Exercise details ▸ Once the line holding "You are a computer-use" is found in the entries below, restate it and each line after it word for word, with no pictures.

Records from a dataset:

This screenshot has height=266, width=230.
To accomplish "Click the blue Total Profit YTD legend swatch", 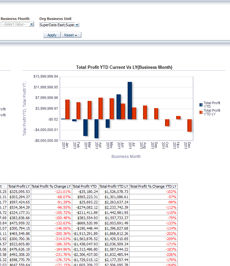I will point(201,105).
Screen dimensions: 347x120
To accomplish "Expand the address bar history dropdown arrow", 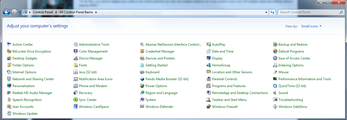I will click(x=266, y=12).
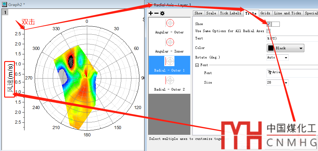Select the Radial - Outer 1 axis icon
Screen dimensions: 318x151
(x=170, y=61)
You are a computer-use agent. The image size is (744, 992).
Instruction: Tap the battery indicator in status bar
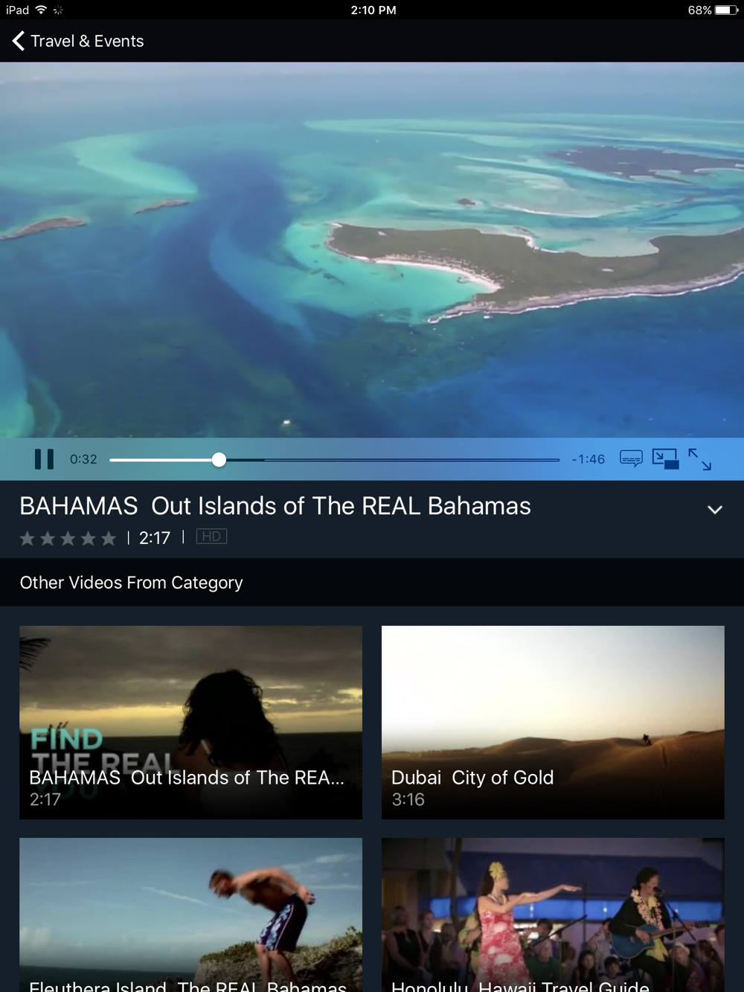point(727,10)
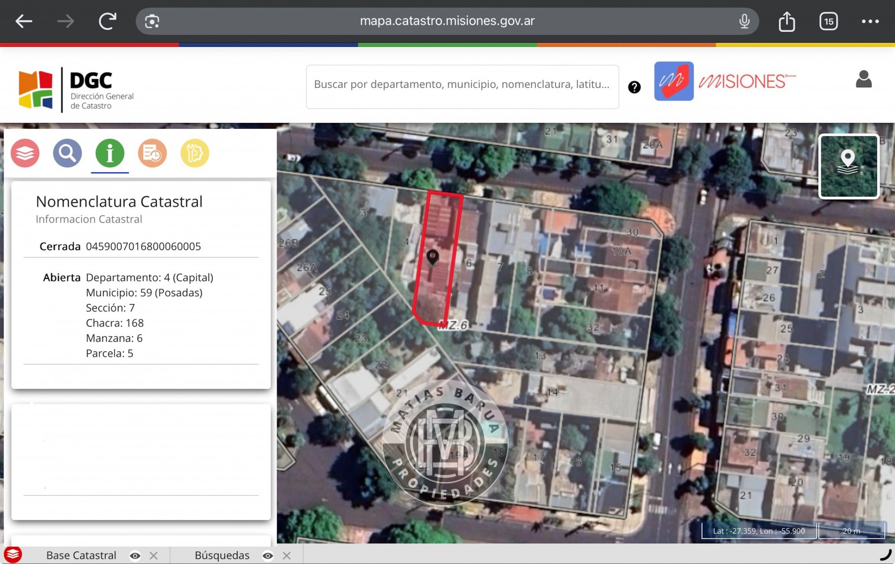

Solution to this problem ▸
You are a computer-use agent. The image size is (744, 992).
Instruction: Tap the battery indicator in status bar
point(727,10)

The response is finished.